§ EXERCISE INPUT
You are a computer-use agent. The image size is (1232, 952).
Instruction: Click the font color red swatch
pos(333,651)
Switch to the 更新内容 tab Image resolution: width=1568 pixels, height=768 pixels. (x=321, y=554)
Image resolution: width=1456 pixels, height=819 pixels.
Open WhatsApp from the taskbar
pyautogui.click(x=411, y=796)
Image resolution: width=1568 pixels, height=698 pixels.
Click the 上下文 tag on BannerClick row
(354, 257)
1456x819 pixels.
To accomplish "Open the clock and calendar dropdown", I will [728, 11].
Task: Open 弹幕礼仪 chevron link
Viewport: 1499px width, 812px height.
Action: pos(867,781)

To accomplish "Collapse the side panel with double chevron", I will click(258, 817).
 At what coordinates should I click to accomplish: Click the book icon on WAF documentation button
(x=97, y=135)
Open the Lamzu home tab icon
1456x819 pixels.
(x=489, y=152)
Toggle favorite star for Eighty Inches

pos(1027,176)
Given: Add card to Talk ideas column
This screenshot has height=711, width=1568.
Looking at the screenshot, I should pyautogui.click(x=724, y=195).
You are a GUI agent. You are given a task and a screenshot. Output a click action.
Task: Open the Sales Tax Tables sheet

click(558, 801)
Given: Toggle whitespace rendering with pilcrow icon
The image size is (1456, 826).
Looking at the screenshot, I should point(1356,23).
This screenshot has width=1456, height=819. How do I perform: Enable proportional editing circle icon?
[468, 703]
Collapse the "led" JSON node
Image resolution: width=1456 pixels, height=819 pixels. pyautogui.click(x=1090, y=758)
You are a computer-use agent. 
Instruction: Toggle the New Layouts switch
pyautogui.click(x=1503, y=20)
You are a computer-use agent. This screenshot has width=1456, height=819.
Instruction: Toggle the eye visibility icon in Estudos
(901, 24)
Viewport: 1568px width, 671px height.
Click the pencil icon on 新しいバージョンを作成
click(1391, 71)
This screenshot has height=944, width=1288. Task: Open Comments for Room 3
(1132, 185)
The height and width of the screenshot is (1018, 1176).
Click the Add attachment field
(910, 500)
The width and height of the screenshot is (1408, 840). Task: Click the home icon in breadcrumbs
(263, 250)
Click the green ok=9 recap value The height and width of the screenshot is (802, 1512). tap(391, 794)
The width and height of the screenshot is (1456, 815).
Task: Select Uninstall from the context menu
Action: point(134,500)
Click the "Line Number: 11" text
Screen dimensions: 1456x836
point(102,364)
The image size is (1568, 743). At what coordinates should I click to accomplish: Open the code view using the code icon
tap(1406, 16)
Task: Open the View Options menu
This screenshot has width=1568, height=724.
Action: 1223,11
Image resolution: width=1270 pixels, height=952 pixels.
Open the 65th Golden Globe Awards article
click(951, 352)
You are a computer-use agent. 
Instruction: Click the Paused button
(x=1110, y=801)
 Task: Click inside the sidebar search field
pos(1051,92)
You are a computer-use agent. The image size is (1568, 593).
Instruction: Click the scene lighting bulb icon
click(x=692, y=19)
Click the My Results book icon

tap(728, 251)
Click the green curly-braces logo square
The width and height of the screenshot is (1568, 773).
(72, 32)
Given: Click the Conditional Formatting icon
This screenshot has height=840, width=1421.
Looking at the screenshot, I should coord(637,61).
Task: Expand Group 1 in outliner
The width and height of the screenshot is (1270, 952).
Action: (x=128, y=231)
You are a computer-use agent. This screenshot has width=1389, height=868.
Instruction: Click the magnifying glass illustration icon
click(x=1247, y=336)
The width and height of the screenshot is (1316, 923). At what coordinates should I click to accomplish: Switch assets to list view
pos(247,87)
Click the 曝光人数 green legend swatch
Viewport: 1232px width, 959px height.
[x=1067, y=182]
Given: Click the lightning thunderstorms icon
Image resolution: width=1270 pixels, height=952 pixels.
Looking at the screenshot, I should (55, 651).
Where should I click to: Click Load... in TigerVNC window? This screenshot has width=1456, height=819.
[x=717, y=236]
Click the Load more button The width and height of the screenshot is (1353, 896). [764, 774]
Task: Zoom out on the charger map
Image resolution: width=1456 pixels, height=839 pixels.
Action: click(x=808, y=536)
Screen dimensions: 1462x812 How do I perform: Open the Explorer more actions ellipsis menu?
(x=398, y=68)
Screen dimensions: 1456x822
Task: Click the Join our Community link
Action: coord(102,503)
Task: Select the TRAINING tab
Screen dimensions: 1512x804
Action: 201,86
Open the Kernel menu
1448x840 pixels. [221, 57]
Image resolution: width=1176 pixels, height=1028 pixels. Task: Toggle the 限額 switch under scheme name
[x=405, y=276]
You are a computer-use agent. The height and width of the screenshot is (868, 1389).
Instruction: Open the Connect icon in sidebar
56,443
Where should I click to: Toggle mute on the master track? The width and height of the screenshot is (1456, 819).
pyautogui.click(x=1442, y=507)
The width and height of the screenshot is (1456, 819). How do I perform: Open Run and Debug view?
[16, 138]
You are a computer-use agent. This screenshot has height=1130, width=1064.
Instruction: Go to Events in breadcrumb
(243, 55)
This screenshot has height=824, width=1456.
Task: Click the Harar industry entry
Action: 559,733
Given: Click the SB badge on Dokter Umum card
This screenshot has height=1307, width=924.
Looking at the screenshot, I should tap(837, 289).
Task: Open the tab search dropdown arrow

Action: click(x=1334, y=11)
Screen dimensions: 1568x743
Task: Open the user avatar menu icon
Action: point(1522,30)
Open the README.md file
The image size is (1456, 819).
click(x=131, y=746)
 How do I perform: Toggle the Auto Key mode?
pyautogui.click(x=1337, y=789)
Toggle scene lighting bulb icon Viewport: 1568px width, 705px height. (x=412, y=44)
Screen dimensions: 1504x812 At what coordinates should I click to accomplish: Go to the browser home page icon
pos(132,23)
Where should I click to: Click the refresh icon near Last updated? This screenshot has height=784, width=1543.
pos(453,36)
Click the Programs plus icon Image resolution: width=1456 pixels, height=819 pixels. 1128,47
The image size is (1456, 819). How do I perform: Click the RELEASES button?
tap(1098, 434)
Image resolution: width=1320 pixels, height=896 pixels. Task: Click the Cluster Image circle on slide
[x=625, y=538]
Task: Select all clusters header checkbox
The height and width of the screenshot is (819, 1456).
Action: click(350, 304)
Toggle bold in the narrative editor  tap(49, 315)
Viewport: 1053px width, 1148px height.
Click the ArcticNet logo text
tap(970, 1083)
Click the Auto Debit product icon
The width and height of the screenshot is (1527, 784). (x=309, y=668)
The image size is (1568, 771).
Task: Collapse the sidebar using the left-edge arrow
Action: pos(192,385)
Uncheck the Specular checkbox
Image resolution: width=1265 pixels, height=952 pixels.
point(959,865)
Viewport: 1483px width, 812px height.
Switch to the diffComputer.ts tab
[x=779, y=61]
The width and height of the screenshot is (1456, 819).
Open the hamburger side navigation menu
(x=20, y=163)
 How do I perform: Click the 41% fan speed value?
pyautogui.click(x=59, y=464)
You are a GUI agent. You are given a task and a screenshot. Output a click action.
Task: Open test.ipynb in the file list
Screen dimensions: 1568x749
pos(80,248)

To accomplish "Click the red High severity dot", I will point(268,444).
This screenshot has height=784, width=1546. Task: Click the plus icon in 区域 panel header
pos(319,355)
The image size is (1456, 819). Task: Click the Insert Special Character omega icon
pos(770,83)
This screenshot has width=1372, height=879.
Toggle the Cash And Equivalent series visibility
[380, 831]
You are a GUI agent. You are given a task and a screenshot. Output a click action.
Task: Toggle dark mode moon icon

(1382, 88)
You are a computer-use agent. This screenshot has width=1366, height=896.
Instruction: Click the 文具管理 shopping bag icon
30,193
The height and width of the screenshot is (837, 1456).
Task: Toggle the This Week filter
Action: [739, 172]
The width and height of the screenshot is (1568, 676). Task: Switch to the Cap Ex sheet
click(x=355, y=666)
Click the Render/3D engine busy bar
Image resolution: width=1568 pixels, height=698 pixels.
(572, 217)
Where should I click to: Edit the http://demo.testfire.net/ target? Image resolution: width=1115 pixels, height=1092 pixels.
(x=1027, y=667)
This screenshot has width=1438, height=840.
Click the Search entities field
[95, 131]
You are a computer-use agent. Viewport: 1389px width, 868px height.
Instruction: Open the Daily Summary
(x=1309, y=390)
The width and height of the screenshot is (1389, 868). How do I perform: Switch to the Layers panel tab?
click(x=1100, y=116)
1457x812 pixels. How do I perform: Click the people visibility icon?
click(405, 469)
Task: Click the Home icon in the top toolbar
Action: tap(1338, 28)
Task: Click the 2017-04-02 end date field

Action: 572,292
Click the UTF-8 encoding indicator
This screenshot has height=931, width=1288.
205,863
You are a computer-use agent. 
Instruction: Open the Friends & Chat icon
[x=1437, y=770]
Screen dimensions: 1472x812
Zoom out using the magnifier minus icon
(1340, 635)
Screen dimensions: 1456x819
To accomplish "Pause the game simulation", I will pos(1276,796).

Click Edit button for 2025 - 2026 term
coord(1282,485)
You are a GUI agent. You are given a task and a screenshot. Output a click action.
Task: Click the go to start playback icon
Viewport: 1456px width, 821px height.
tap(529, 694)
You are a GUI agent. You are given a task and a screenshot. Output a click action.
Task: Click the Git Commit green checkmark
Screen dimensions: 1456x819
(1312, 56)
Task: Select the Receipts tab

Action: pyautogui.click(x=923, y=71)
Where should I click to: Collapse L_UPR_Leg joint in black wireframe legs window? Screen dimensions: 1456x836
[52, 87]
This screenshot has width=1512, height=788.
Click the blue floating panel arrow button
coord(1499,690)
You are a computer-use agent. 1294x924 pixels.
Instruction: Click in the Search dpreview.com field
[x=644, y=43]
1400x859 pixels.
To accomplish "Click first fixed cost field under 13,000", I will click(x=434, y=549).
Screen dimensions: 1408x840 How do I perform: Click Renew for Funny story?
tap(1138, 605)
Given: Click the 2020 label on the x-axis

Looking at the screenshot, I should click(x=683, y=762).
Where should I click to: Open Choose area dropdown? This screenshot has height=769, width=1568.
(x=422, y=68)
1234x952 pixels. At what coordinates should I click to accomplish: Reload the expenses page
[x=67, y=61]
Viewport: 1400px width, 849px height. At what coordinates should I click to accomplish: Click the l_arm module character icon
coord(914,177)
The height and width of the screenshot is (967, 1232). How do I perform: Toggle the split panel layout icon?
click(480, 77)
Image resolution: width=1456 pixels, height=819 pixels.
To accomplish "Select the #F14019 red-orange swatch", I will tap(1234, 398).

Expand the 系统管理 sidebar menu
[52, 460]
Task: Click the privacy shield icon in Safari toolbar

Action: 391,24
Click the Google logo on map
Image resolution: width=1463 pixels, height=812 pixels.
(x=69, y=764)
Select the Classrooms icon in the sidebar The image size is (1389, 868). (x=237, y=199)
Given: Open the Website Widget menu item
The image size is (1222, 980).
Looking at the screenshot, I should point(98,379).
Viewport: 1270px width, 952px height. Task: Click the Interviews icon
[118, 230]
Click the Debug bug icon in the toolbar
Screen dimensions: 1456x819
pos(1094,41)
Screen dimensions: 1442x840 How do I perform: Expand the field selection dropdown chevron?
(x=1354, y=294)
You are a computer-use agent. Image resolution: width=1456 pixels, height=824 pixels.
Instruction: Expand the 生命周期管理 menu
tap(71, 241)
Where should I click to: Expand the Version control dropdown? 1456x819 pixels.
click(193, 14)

§ EXERCISE INSTRUCTIONS
Write only the number of lines above that contain "with".

§ SOLUTION FOR THIS EXERCISE
2